Extracted entries:
>>>>>

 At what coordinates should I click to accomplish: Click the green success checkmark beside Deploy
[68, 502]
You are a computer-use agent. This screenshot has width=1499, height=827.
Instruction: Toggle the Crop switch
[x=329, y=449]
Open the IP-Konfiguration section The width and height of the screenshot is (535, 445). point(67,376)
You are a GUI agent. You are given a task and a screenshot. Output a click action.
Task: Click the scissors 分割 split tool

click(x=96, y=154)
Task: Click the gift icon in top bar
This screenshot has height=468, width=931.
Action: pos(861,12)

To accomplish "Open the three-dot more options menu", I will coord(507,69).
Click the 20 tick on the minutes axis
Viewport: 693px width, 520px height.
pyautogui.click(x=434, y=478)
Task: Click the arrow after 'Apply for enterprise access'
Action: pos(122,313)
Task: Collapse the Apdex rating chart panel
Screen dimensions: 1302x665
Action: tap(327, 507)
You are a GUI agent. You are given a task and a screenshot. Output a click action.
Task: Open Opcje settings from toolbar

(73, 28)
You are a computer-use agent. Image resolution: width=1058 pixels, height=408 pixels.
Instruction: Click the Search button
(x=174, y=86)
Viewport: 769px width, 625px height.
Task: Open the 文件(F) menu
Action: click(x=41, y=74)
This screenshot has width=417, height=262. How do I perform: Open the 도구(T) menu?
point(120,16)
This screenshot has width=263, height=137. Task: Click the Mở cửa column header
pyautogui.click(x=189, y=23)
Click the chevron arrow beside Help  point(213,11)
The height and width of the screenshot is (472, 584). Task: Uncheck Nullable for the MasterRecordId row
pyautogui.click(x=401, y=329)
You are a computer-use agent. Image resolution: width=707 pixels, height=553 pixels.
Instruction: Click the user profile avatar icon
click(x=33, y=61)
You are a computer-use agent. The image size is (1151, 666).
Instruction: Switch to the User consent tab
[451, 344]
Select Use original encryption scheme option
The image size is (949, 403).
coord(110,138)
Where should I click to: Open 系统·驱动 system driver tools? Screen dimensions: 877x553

<<<<<

Task to carry out: If a line in the material holds "agent", copy it.

Solution for this exercise:
You are a computer-use agent. This screenshot has width=1499, height=827.
You are a GUI agent. You are given a task and a screenshot. Output a click action.
You are a GUI agent. You are given a task and a screenshot. Output a click action.
You are a computer-use agent. Image resolution: width=1058 pixels, height=408 pixels.
You are a computer-use agent. Image resolution: width=707 pixels, height=553 pixels.
You are a computer-use agent. The image size is (1151, 666).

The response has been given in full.